▸ **Description of the task**
Answer these questions using the malware detection repository page:
1. Which dataset does the command-line tool load?
2. Which four models does it train and evaluate?
3. What command installs the dependencies?

Skip to content

RusaUB/malware-detection

Repository files navigation

Malware Detection

A lightweight, configurable CLI for loading the CIC-MalMem-2022 dataset, preprocessing features, training classic ML models for malware detection (binary) and family classification (multi‑class), visualizing results, and image-based malware classification (malimg).

  • Loads dataset from Hugging Face Datasets and caches locally
  • Preprocesses features, derives category_family and category_encoded
  • Trains and evaluates Random Forest, MLP, KNN, XGBoost
  • Saves trained models under a versioned directory structure
  • Generates Sankey and radar plots and confusion matrices for trained models

Quick Start

# 1) Create and activate a virtual environment
python -m venv .venv
source .venv/bin/activate  # Windows: .venv\Scripts\activate

# 2) Install dependencies
pip install -r requirements.txt

# 3) Preview the data (downloads and caches the dataset on first run)
python main.py --view head -r 10

# 4) Train models
# Binary detection (benign vs. malware)

▸ **Collected material**
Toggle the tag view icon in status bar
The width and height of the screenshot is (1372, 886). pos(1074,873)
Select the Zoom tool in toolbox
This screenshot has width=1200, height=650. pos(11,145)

▸ **Exercise result**
1. CIC-MalMem-2022
2. Random Forest, MLP, KNN and XGBoost
3. pip install -r requirements.txt